-------- AVAILABLE DATA

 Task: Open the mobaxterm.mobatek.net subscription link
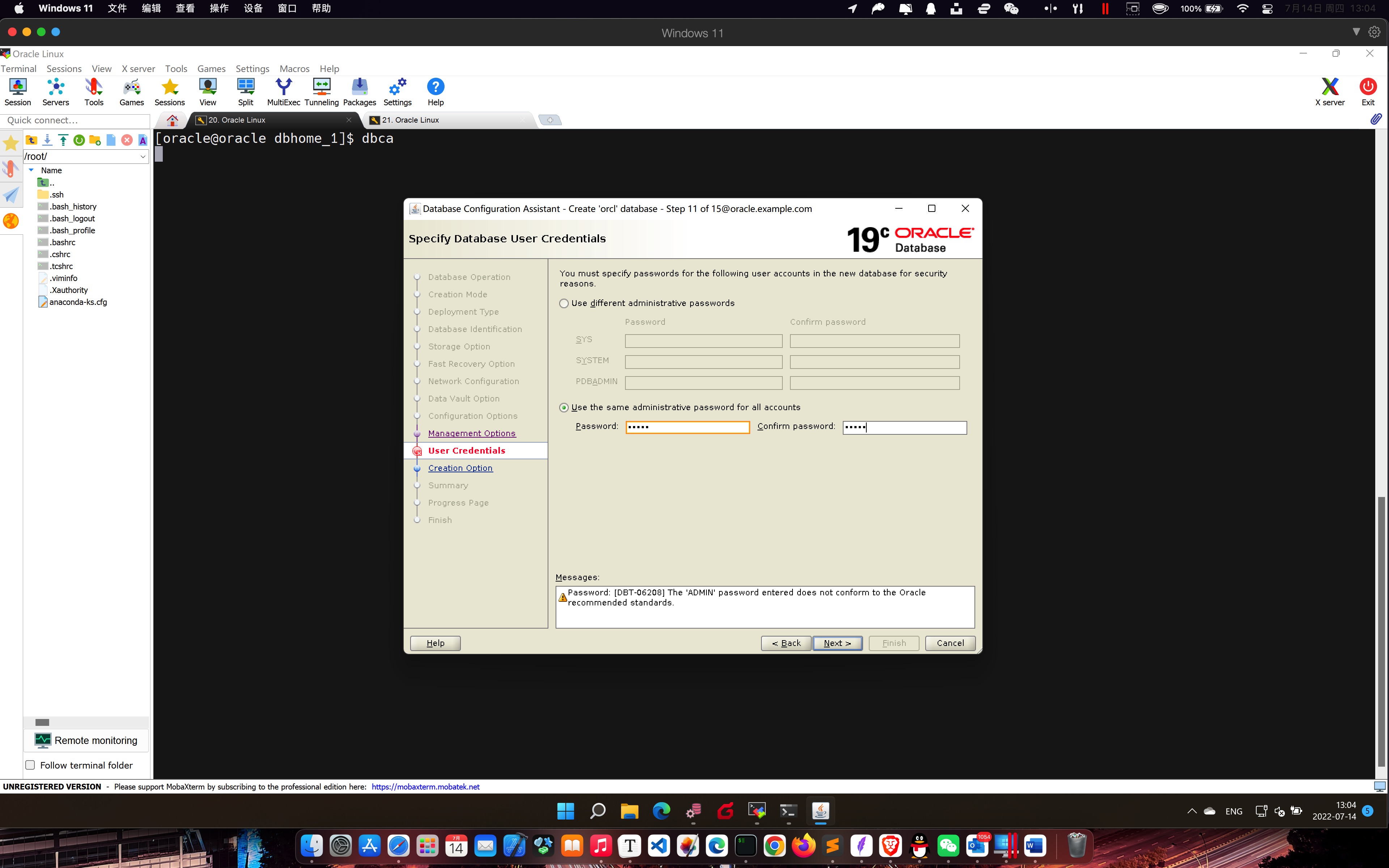click(x=425, y=787)
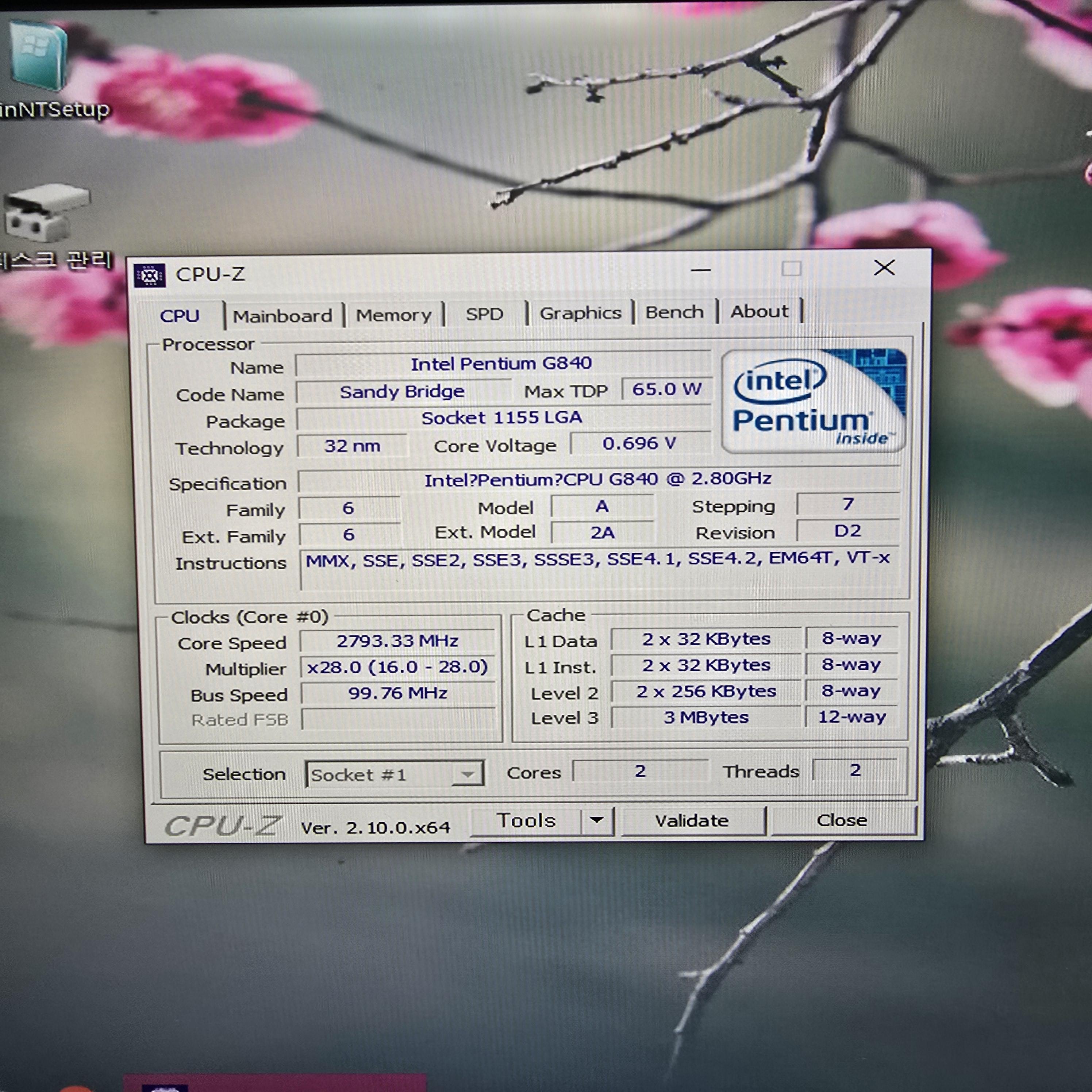Image resolution: width=1092 pixels, height=1092 pixels.
Task: Click the Validate button
Action: (692, 820)
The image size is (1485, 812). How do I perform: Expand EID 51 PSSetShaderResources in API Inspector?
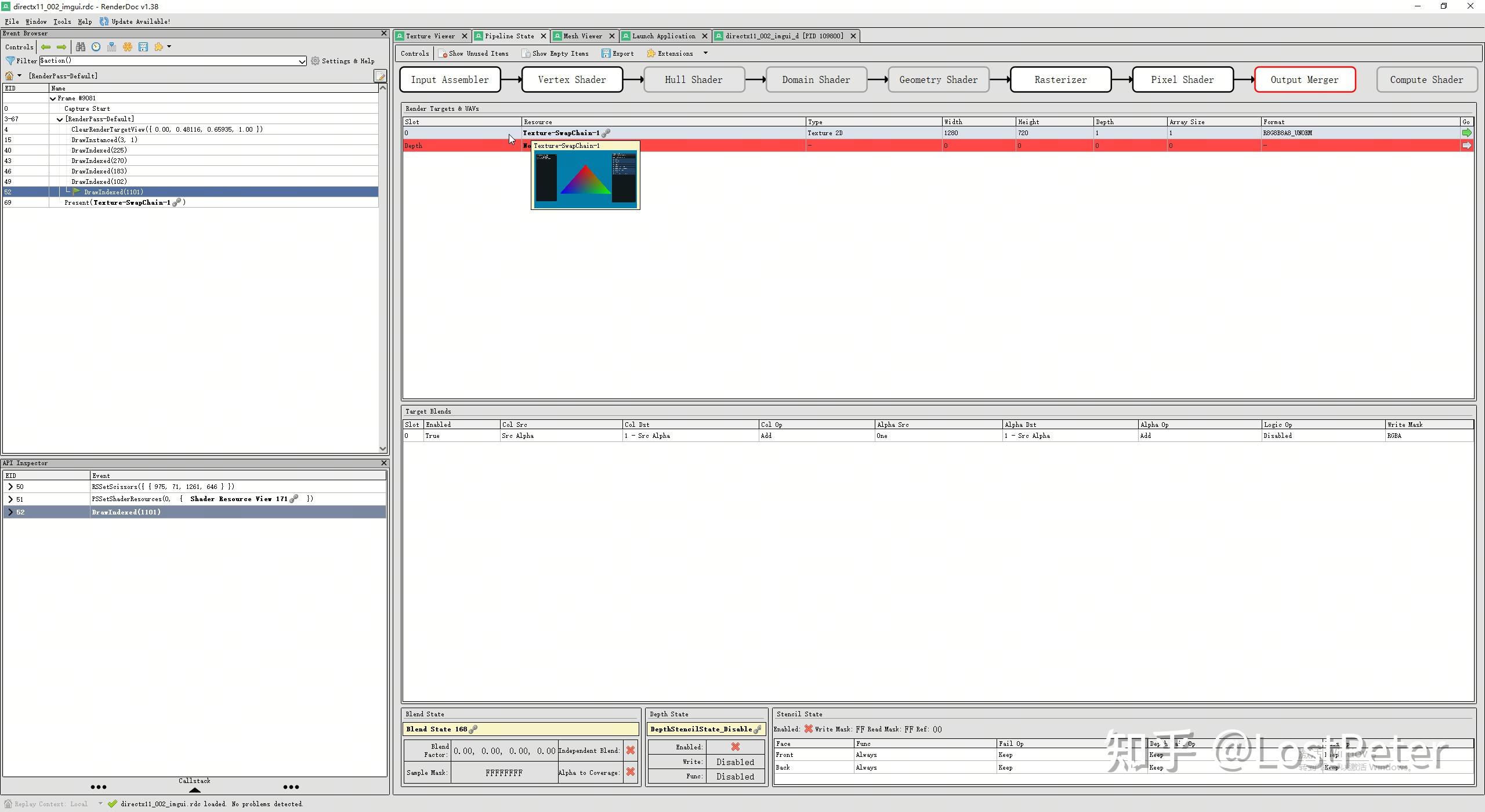coord(10,499)
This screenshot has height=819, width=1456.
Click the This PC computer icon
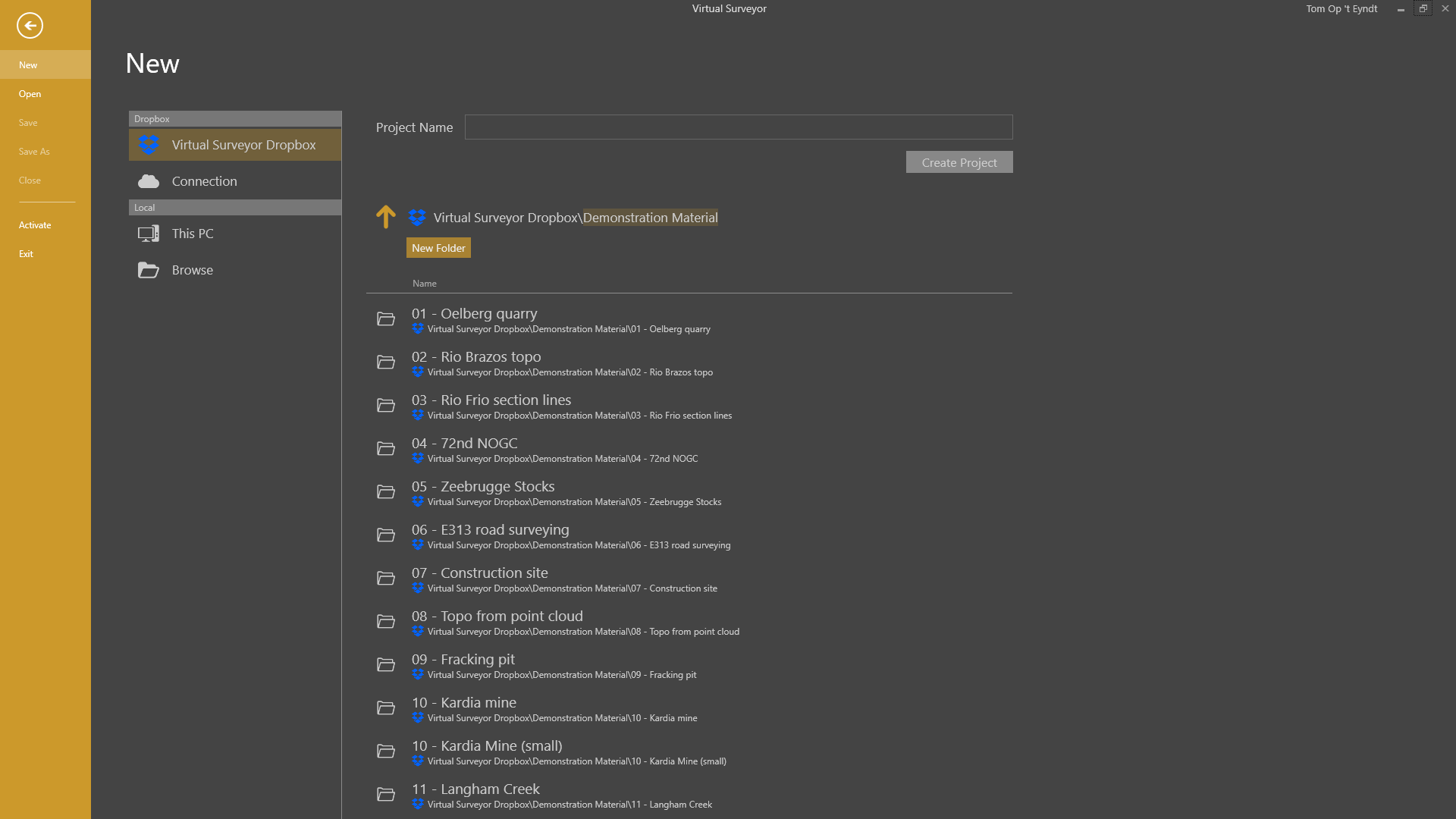click(149, 234)
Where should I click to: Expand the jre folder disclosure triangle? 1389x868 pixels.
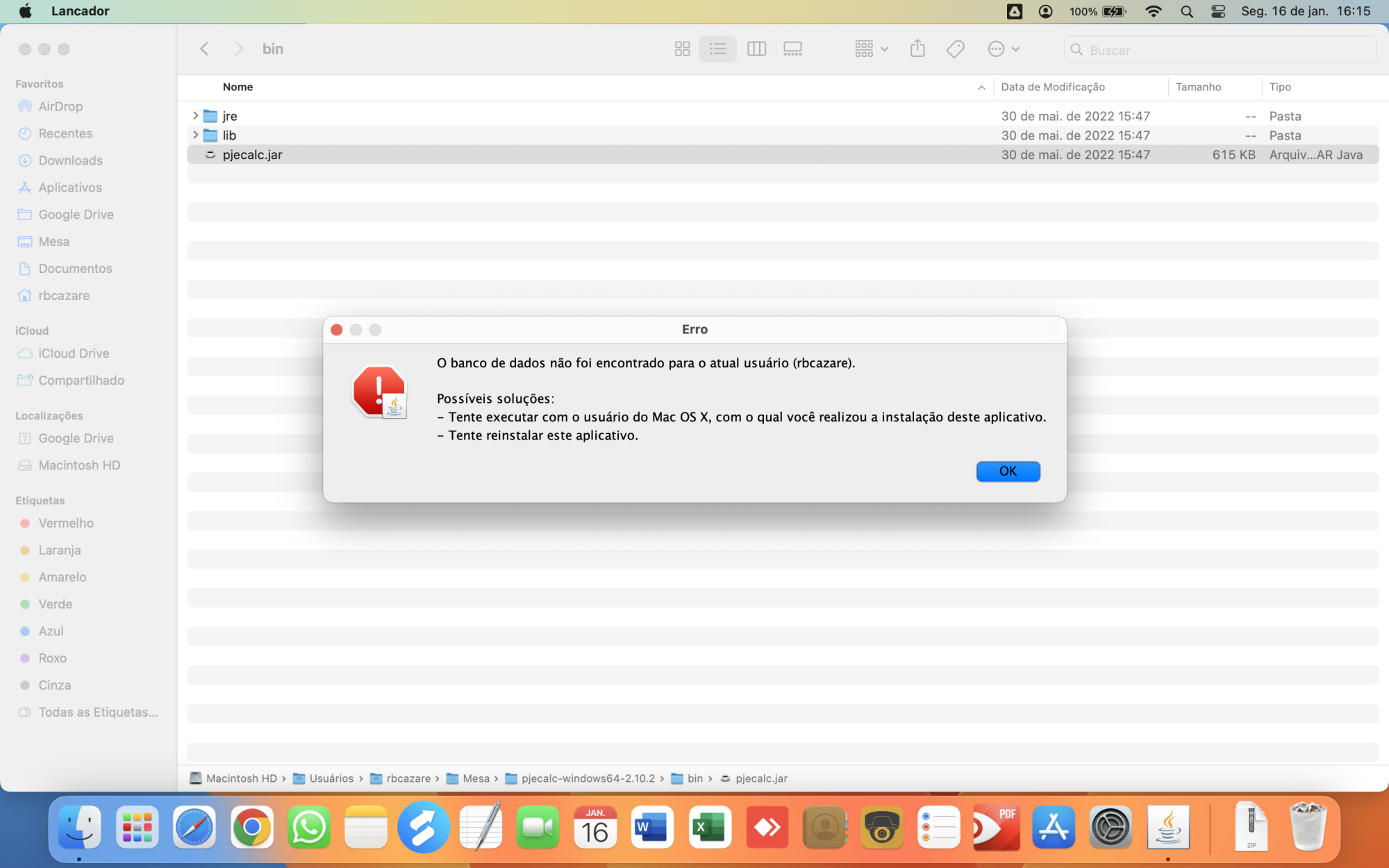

----------------

▸ HOW TO COMPLETE THIS TASK
When you come to the line containing "This screenshot has height=819, width=1456." in the records above, repeat that line and all lines after it exactly, but not the pictures.

▸ OUTPUT FOR THIS EXERCISE
This screenshot has height=819, width=1456.
Click the This PC computer icon
click(149, 234)
Where should I click to: Expand the jre folder disclosure triangle? 1389x868 pixels.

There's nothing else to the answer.